Entries for locating words and elements:
■ ■ ■ ■
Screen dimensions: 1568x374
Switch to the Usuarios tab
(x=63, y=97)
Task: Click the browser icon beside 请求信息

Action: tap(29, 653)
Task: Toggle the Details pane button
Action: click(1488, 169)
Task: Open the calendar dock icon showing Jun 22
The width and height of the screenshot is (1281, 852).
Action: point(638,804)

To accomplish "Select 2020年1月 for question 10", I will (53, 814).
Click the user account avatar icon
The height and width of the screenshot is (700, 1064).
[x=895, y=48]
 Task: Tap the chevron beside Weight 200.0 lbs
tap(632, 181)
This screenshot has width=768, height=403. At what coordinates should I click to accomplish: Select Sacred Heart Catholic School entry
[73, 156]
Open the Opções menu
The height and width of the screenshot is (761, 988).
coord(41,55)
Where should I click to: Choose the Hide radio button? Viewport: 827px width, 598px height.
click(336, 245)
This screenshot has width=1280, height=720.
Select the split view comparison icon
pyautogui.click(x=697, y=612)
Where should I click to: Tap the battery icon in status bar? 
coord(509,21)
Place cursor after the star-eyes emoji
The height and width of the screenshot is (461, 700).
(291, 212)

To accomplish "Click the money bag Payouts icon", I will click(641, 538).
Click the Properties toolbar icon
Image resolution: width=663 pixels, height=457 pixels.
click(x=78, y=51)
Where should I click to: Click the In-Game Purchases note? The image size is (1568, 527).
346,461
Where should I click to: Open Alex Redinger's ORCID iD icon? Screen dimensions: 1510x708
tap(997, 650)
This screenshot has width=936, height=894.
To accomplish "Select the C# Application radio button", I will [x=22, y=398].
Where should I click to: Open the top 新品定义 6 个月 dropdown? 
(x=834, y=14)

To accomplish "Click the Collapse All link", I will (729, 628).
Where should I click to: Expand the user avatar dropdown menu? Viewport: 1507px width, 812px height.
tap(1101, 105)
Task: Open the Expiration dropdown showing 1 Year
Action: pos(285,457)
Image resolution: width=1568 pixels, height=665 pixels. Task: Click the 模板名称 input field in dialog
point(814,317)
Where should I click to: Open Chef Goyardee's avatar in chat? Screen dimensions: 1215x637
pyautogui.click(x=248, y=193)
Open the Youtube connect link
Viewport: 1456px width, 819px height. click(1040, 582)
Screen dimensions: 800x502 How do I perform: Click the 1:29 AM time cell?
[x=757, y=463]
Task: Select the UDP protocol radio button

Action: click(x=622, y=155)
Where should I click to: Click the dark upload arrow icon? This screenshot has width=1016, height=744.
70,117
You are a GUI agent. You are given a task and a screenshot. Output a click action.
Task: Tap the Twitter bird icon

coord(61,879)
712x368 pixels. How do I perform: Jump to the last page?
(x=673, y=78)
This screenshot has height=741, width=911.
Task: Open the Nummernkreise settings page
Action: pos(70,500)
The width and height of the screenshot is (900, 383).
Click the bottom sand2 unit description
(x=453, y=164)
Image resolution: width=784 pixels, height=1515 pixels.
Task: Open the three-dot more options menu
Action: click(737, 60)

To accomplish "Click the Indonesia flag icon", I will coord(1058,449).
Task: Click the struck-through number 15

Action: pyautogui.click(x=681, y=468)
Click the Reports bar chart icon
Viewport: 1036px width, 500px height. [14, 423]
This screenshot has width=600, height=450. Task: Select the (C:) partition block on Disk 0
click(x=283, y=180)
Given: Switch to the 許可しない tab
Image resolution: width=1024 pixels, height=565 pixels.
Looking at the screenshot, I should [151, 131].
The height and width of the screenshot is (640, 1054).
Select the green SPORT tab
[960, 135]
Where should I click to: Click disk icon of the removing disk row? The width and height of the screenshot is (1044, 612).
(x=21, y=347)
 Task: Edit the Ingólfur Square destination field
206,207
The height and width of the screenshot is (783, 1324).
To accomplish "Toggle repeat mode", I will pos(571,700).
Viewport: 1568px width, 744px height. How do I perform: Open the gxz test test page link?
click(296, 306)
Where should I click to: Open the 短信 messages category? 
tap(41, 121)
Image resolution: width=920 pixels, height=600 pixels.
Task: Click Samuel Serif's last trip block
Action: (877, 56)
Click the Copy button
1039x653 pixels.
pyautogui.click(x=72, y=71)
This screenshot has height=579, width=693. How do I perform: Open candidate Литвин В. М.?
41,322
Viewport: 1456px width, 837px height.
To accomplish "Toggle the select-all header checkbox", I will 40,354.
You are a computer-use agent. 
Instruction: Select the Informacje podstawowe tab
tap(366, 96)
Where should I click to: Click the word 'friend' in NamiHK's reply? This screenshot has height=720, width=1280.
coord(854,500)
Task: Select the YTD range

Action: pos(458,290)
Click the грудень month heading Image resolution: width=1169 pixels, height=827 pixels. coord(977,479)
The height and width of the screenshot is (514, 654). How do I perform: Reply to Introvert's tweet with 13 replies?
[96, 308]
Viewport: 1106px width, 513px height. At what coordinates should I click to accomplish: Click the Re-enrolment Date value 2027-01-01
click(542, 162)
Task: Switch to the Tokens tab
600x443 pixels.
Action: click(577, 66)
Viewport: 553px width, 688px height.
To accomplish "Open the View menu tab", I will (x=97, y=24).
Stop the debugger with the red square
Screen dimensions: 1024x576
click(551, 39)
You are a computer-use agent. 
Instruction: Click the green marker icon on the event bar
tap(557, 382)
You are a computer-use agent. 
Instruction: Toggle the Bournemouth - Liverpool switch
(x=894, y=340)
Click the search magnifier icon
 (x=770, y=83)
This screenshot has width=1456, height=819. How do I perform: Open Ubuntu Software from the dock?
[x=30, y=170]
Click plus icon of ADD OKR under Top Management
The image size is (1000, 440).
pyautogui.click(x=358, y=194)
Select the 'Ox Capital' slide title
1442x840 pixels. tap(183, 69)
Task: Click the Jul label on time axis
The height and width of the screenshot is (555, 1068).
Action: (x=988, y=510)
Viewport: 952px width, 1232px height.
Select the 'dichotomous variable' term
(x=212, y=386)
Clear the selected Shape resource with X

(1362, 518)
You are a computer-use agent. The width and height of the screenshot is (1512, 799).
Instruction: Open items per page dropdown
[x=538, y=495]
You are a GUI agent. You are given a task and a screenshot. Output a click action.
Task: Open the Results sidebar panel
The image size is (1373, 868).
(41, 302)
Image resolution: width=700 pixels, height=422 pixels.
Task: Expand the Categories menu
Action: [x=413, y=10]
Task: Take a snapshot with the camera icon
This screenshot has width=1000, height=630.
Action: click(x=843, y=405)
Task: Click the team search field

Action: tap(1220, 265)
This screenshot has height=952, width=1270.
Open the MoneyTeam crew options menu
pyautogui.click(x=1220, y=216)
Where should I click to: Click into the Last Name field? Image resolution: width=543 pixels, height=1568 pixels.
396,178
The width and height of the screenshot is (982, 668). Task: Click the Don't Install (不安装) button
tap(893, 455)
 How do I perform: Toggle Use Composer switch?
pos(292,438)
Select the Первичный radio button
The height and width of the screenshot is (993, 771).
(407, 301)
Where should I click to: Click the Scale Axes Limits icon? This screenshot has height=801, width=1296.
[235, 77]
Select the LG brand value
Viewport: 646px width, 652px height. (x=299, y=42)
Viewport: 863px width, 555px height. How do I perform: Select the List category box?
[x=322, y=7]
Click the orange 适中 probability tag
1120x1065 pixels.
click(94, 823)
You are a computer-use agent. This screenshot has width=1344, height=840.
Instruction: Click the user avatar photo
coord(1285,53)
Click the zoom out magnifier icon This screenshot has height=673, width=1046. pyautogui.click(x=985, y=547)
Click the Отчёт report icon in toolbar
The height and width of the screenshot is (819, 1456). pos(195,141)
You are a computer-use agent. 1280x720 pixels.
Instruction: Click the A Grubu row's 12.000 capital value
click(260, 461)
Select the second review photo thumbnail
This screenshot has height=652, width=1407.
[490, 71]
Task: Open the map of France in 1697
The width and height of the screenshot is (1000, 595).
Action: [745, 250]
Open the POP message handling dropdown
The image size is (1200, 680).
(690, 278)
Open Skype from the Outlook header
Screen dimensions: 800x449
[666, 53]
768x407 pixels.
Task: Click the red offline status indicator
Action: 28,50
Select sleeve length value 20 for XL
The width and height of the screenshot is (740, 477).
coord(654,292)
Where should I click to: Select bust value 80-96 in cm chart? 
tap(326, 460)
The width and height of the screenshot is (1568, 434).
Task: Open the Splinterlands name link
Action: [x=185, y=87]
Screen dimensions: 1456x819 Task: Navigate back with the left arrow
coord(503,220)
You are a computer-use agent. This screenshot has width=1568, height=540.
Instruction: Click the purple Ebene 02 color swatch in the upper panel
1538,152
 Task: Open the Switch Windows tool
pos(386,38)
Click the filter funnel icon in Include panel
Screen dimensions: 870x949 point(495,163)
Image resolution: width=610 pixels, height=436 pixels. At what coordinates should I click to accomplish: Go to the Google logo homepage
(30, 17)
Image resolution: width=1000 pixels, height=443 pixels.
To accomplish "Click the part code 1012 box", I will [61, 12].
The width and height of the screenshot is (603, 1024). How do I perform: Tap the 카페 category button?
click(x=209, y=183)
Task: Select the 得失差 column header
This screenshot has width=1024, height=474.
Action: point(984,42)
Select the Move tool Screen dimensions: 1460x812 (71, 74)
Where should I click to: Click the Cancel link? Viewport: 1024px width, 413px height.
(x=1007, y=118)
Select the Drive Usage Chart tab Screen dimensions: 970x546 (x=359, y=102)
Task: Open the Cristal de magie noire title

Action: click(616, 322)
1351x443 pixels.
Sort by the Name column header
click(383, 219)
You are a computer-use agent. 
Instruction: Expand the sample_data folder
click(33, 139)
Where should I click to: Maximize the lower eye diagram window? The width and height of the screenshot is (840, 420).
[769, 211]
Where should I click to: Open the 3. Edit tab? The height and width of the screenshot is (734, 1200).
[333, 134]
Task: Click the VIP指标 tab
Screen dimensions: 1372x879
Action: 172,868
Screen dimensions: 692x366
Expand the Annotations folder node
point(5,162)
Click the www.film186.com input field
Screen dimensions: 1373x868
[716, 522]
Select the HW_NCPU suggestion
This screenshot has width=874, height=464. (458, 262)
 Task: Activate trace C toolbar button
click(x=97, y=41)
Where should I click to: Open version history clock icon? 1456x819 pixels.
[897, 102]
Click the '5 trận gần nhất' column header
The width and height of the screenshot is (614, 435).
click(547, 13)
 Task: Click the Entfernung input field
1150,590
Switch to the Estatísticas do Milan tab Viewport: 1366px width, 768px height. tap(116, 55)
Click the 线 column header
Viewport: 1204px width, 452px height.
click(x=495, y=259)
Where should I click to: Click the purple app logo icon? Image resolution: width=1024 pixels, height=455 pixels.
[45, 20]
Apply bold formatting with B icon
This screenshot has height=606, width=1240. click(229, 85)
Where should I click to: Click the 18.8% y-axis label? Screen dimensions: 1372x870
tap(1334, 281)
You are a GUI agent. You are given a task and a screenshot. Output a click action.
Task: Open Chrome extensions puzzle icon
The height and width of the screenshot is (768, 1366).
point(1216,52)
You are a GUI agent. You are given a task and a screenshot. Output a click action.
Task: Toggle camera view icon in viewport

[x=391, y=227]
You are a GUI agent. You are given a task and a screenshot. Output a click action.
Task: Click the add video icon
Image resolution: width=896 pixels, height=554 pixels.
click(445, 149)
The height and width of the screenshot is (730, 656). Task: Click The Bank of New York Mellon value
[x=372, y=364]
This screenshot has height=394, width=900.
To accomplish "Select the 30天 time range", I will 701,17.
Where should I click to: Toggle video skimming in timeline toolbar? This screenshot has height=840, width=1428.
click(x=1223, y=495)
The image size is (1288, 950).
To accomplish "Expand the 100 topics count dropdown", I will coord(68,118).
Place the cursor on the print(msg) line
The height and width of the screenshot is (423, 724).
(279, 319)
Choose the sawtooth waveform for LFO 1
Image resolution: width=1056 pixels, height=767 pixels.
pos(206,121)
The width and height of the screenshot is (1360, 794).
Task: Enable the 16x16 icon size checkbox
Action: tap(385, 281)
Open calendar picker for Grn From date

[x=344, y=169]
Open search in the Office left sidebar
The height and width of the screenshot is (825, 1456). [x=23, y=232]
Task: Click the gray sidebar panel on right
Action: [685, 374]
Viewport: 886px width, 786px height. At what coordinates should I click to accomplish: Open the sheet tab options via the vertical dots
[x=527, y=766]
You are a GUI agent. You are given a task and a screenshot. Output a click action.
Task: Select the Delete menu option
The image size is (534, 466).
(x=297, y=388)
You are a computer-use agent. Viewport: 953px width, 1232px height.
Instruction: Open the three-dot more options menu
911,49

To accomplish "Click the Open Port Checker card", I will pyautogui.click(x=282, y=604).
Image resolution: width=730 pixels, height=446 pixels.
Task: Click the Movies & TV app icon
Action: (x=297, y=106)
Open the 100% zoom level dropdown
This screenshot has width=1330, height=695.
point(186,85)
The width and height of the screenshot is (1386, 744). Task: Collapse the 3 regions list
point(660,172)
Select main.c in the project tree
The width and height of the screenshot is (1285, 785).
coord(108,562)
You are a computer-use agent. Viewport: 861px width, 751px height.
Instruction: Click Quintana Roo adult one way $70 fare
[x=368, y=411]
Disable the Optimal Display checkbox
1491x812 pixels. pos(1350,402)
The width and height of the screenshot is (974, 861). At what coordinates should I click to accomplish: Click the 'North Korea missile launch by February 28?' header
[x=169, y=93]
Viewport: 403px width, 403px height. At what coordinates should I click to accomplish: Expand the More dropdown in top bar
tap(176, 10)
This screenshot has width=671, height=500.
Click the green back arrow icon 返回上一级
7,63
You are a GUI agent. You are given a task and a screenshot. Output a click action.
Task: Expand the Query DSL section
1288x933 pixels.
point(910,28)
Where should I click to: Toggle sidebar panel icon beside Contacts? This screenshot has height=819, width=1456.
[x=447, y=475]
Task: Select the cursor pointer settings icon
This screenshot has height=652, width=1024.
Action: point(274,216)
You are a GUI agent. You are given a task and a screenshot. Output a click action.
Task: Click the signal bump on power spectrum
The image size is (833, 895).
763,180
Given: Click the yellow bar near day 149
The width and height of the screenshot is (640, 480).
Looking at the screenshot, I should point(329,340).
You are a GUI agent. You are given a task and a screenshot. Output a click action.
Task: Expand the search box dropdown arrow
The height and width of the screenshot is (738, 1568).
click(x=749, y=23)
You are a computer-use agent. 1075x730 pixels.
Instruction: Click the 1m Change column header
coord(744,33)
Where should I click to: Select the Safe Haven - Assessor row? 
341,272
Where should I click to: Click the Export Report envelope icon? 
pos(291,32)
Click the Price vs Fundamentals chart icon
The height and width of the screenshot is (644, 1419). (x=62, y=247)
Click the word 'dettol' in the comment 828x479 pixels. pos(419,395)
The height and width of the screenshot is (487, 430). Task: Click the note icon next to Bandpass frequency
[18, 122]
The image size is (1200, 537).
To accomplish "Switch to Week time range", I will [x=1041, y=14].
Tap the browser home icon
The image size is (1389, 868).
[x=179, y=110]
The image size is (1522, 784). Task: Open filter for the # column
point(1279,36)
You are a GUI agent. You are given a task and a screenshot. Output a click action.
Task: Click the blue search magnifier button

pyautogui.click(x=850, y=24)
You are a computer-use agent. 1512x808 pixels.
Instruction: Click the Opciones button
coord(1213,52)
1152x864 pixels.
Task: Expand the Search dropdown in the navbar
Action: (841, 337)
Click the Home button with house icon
■ ■ ■ ■
Exercise goal:
Change "screenshot" to "image" in the entries from the line with "Task: Click the team search field" up to and including the line with "pos(292,438)". Give only those lines, with everything else left as it is.

Task output:
Task: Click the team search field

Action: tap(1220, 265)
This image has height=952, width=1270.
Open the MoneyTeam crew options menu
pyautogui.click(x=1220, y=216)
Where should I click to: Click into the Last Name field? Image resolution: width=543 pixels, height=1568 pixels.
396,178
The width and height of the image is (982, 668). Task: Click the Don't Install (不安装) button
tap(893, 455)
 How do I perform: Toggle Use Composer switch?
pos(292,438)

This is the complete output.